She turned around and walked away but paused as she heard a slight wooden creak behind her.
“Yes, Keyleth?” Percy’s voice sounded from the hallway.
She turned around. “I thought maybe you were in your workshop, still working on fixing your guns, or… whatever it is that you do in there…” she trailed off.
“No, no fortunately that went rather quickly. I decided I needed the rest more than the work, at least for tonight.”
“I see…”
“Can I help you with something?” he asked after waiting a moment for her to initiate the conversation that she came for – like she never does.
“Oh, yeah… I… Can I come in for a moment?”
“Certainly, I’m sure I could use the company right now, or else I’ll just get myself into more trouble somehow, you know how I can be.” He smiled as he opened the door widely enough for her to enter and stepped back further into his room.
Keyleth followed him in and shut the door behind her.
“I apologize for the lack of furniture, Cassandra took the liberty of disposing of all my ‘unnecessary’ items and using them for the treasury,” he commented with his typical mix of apathy and tengulousness which had been prevalent the entire length of the conversation so far.
“Oh, yeah… Well I’m sure she needed it, you know… Castle stuff. I’m sure she’s using it well. I mean, a bed is fine, right? It’s not like we’re here often enough to where you need much anyway, I’m sure that’s what she was thinking at least. And a bed, you know… You can sleep on it and sit on it, so…”
“Yes, it’s quite versatile, I suppose, when you need it to be.” He sat down on it and motioned for Keyleth to follow suit.
She stayed standing, only half noticing Percy’s gesture. “You know, I’ve always liked them… Beds, I mean. They’re so… yeah, they’re versatile, aren’t they?”
“They’re a lot like us, I suppose. Good at the one thing which they do best, usable for other things as well, and also incredibly fragile and rigid and easy to ruin. Such is life, as we are all the more discovering. But you did not come here for my dark, disreputable wisdom, I assume. You have something on your mind, and my guess is you need a terrible idea to show you the light in what you originally thought.”

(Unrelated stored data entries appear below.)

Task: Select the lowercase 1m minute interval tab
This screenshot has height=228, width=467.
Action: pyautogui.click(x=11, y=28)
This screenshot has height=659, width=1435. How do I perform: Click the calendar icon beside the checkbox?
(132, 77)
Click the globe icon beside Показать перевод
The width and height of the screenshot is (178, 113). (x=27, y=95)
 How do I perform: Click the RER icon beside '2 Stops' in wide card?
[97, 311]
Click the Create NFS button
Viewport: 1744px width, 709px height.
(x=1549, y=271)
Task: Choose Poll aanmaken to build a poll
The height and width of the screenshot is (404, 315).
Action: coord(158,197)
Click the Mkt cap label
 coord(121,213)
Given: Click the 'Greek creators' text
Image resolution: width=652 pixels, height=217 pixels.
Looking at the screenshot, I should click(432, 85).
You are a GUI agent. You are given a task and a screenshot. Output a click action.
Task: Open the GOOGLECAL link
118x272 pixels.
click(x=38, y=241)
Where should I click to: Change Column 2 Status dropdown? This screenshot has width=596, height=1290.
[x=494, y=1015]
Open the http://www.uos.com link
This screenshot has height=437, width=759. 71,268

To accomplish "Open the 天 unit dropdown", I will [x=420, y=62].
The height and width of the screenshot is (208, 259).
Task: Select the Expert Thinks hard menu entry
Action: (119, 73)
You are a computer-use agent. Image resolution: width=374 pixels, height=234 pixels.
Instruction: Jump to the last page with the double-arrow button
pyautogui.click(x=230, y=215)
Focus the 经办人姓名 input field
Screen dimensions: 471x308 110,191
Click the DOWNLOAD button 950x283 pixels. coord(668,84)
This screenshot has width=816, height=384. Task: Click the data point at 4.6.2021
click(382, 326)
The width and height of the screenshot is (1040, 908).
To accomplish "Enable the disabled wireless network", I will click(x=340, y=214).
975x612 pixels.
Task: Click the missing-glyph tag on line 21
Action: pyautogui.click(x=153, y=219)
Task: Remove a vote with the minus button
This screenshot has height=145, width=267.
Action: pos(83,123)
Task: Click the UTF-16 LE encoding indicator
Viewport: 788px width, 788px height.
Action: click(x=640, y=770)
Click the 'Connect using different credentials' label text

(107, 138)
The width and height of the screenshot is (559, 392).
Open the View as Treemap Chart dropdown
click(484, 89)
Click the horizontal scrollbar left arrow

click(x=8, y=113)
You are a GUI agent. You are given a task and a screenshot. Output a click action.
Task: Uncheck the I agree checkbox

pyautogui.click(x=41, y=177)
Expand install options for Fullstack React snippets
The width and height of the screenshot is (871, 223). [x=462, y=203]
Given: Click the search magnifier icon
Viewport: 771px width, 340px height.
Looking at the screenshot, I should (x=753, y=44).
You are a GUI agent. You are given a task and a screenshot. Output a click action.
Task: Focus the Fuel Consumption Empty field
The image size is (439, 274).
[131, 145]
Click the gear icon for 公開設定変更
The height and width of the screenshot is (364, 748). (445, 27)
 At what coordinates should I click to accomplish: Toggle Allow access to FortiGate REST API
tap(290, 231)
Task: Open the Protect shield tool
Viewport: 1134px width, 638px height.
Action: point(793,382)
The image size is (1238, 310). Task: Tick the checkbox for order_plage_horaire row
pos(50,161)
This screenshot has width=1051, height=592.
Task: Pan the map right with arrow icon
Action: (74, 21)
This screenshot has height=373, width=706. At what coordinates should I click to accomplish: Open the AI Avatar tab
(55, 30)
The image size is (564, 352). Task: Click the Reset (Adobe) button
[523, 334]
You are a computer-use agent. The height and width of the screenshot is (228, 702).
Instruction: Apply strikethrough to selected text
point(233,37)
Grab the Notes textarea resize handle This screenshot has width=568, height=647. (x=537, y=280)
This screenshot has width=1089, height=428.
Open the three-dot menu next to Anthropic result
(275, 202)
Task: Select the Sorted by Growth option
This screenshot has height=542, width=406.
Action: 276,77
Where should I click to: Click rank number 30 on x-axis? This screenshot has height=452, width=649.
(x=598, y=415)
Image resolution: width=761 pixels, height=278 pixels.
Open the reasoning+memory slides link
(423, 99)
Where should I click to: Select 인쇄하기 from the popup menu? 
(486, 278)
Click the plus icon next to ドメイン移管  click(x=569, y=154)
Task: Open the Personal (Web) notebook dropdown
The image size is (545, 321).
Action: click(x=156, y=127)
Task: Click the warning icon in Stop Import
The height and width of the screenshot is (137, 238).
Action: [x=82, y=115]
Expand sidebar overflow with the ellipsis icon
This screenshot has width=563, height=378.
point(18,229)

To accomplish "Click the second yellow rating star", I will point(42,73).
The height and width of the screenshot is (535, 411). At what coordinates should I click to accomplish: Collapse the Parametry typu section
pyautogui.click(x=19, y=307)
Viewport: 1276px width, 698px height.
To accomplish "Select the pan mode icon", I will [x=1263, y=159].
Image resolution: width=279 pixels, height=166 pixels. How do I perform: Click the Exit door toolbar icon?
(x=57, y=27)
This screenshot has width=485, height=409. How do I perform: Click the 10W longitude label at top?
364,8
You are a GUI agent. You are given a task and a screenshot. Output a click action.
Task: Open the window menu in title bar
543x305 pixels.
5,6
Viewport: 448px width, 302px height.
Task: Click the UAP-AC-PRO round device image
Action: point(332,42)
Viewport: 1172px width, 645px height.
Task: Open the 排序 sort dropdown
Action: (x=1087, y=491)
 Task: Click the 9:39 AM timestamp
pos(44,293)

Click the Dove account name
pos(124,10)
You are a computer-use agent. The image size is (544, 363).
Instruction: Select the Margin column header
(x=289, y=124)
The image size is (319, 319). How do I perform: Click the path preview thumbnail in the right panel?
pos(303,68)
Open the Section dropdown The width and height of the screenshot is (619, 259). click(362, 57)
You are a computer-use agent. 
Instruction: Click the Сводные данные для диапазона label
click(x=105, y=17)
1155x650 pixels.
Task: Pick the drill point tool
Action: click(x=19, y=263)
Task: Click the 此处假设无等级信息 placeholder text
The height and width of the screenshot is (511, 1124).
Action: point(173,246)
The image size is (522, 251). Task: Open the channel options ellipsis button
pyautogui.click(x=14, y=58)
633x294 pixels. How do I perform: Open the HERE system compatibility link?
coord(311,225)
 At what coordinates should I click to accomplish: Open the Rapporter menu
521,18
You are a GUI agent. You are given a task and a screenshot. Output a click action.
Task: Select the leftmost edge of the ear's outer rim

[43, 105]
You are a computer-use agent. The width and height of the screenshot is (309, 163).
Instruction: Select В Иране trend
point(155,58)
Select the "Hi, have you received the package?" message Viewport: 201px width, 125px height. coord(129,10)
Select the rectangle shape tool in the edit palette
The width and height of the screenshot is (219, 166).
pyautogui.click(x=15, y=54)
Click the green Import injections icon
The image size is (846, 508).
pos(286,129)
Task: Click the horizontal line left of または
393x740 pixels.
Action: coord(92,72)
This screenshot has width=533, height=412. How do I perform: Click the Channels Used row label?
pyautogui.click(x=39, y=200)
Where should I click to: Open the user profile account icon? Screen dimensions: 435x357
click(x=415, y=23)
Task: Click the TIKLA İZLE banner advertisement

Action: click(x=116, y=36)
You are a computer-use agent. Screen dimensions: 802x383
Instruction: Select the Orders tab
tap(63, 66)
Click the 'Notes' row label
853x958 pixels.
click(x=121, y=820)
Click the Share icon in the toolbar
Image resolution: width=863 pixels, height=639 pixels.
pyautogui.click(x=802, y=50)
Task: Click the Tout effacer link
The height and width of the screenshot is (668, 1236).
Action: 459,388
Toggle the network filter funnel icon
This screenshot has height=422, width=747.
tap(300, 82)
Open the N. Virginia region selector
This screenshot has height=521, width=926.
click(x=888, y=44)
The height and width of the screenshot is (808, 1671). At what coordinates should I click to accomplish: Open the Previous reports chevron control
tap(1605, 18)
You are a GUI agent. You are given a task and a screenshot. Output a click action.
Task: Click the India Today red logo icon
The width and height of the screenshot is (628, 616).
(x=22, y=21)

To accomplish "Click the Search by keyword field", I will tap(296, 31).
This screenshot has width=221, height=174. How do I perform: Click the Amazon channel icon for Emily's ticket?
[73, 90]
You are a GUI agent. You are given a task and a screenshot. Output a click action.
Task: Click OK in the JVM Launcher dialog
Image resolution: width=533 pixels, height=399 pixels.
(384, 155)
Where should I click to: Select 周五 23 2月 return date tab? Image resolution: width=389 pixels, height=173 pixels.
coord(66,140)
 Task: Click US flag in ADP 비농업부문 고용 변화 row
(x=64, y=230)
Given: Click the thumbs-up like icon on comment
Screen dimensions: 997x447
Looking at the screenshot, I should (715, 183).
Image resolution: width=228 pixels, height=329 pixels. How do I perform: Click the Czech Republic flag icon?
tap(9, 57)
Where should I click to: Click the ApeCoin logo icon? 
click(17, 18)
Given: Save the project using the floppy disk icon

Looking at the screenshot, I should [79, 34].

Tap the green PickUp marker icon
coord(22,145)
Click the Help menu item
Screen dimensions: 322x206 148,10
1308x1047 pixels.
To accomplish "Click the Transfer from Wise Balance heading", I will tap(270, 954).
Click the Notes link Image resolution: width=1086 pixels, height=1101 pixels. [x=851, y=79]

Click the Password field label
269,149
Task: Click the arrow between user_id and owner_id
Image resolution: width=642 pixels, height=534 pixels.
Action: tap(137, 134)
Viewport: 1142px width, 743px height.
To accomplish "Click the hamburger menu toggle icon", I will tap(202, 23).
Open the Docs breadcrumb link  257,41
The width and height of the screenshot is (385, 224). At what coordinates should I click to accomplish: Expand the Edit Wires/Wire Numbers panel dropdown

Keyleth let out a slight chuckle. “You’re not wrong. But you’re not right, either. Not as much as you normally would be.”
“I’m delighted to hear it.” He motioned again for her to sit. This time she obeyed.
“Percy…” She paused, but he let her gather her thoughts. “You have… you’ve been through a lot recently. We all have, but you most of all. We’ve… We’ve known each other for a while now, we all have… We’re like family. We’re all we have left, after Emon… After Thordak. When we lost you… to Ripley… I thought, ‘This is it. This is where it starts.’ We lost Tiberius, I knew that… That stupid, evil… that dragon…”
“Who has now been dispatched and left to rot in his own cursed prize land.”
“I know… But that doesn’t make it any better. It doesn’t hurt any less. And I know. I know this is exactly what you’re trying to tell me about Raishan and the Fire Ashari and all of that… That losing Tiberius and killing Vorugal… It may be justice, but it doesn’t make it right, that doesn’t fix it, and it will be the same way with Raishan, but… But that’s not what I’m here about. I’m here about you, Percy. After we found Tiberius – after you found Tiberius – it hurt. He was… he was family. But… He wasn’t one of us anymore, you know? He was… we’d already lost him when he left, and this was just… This meant he wasn’t coming back. Right? I mean, he was Tiberius, wasn’t he?”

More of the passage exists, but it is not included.